Besoin de plus grandes surfaces
"La conséquence indirecte est que des gens meurent de faim en Afrique, parce que nous mangeons de plus en plus de produits biologiques", affirme-t-il.
L'agriculture biologique favorise la consommation de terrains, car elle nécessite de plus grandes surfaces, assure Erik Fyrwald.
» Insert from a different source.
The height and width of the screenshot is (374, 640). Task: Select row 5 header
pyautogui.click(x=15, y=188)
Elle nuit également au climat, car les champs sont généralement labourés, ce qui augmente les émissions de CO2, ajoute-t-il.
Une troisième voie
Bien que Syngenta produise des pesticides et des semences génétiquement modifiées, il conteste l'accusation de s'opposer àl'agriculture biologique pour les intérêts de l'agrochimiste bâlois, contrôlé par le groupe étatique chinois Chemchina depuis 2017.
"L'ensemble de la branche réalise des bénéfices élevés avec le biologique, parce que les consommateurs sont prêts à payer beaucoup pour cela".
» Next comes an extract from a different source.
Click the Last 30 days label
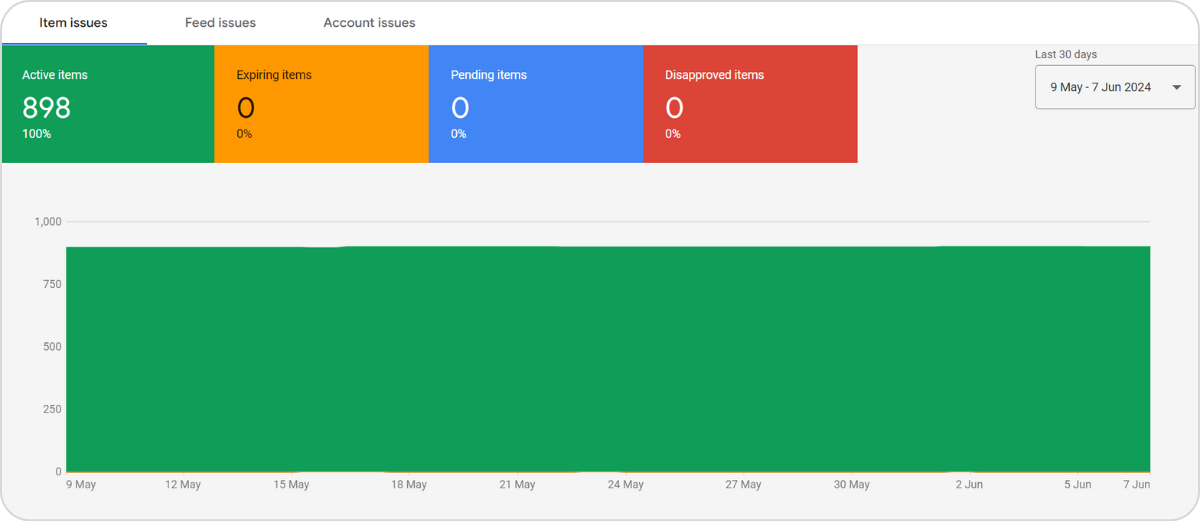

Erik Fyrwald plaide pour une troisième voie dans l'agriculture, c'est-à-dire ni uniquement conventionnelle ni uniquement biologique.
Impact de la pandémie
Son concept d'agriculture dite régénérative reprend de l'agriculture biologique la rotation des cultures et mise en même temps sur l'utilisation ciblée de pesticides et d'OGM pour augmenter les rendements.
En raison du Covid-19 et de conditions météorologiques extrêmes, les prix du maïs, du soja et des céréales avaient déjà augmenté avant la guerre en Ukraine, constate-t-il. Avec l'invasion russe de l'Ukraine, qui nourrit 400 millions de personnes, la crise alimentaire mondiale représente un grand danger, estime-t-il.
Les petits paysans s'insurgent
L'agriculteur bernois bio et président de l'Association des petits paysans Kilian Baumann a qualifié l'argumentation du patron de Syngenta de "grotesque" sur Twitter: il défend son chiffre d'affaires, parce que les paysans utilisent moins de pesticides. Ce n'est pas la production bio qui favorise la consommation de terrains, mais la faim de viande, écrit l'agriculteur.
La production de fourrages occupe 43% des terres arables en Suisse, à quoi s'ajoutent 1,2 million de tonnes importées. La production de calories animales demande bien plus de surface que celle de calories végétales, précise Kilian Baumann.
Dans la Matinale de la RTS lundi, Cédric Guillod, membre du comité de Bio Suisse, conteste aussi l'ampleur de la baisse de productivité du bio par rapport au mode de culture traditionnel, estimée à 50% par Erik Fyrwald. Le vigneron-encaveur à Praz-Vully (FR), parle lui d'un "petit 20% quand on passe à l'agriculture biologique".